A few shortcuts yet flavoursome ingredients create this gently spiced, deep-flavoured curry sauce that’s ready in about half an hour. This recipe will definitely make you jump up and down with anticipation. It is without complication and involves two simple actions, mixing and serving, so what better meal to have on a weeknight.
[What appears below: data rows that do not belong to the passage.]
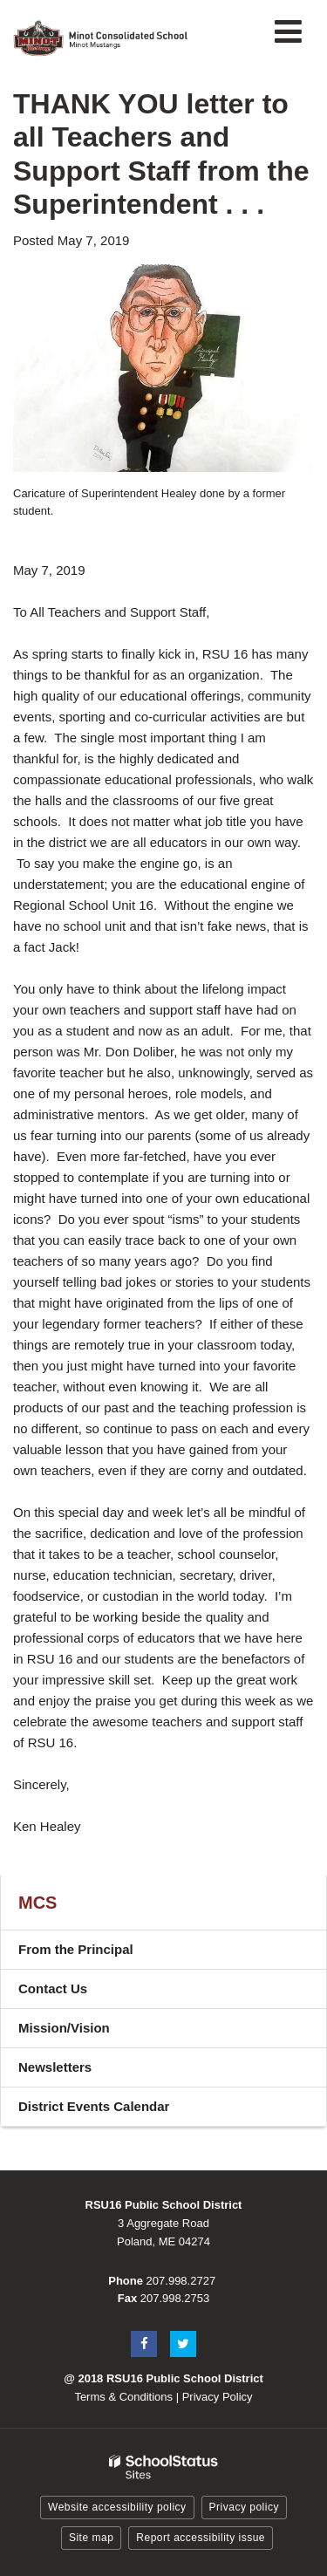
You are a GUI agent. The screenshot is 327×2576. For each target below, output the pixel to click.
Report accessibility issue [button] (200, 2538)
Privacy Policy (217, 2396)
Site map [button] (91, 2538)
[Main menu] (288, 30)
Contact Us (52, 1988)
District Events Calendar (119, 2110)
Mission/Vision (64, 2027)
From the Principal (75, 1949)
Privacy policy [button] (244, 2507)
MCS (37, 1902)
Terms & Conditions (123, 2396)
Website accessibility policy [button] (117, 2507)
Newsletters (55, 2067)
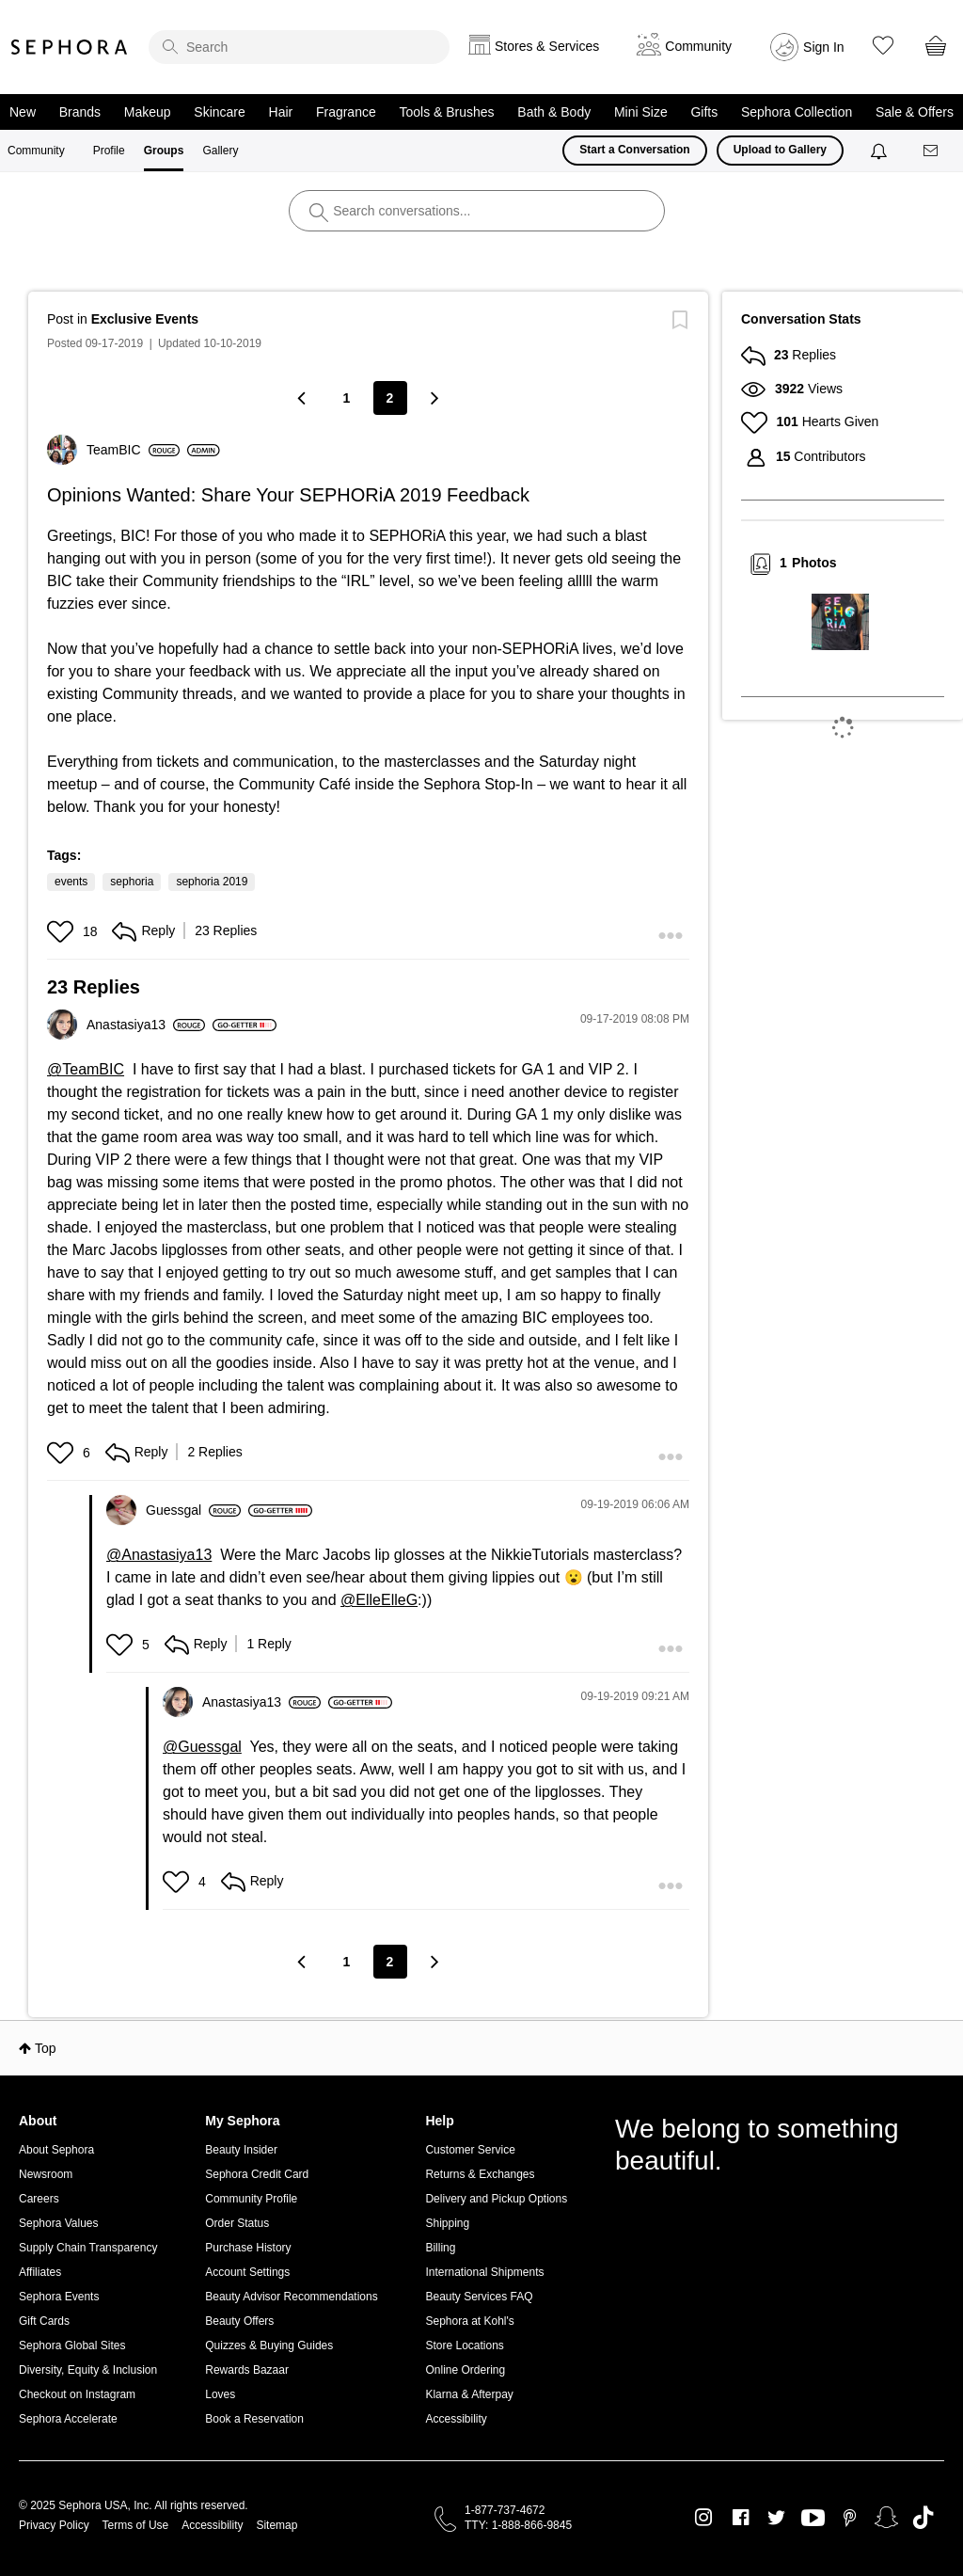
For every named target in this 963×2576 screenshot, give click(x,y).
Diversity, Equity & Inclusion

Serving this dish with steamed rice and some traditional condiments like spiced pickles will bring you the essence of a restaurant into your own home.


Serves 2

1 tablespoon of Azada Olive Oil & Chilli
2 medium spring onions, finely chopped and separated into green leaves and white bulbs
1 tablespoon of fresh ginger, grated
2 garlic cloves, crushed, finely sliced
1 ½ tablespoon of green Thai curry paste
250g of chicken breast or half a chicken cut into pieces
2 teaspoons of mirin
1 carrot, julienned
2 red mini pimentos, sliced
2 yellow mini pimentos, sliced
100 grams Romanesco cauliflower, cut into florets
1 can of coconut milk
Sea salt for seasoning
A small handful of fresh coriander roughly chopped for garnishing


Heat a medium pan with the Azada Olive Oil & Chilli. Once it is hot add the sliced white bulbs. Sauté for about 3 minutes stirring occasionally with the lid on top, then add the salt, ginger, garlic and curry paste, stir continuously for about 30 seconds then add the chicken and mirin.

Brown the chicken on all sides and add the carrot, peppers and Romanesco cauliflower, stir well and pour over the coconut milk.

Cook for about 15-20 minutes until the chicken is cooked through.

Sprinkle with coriander and the spring onion leaves and serve together with some steamed rice.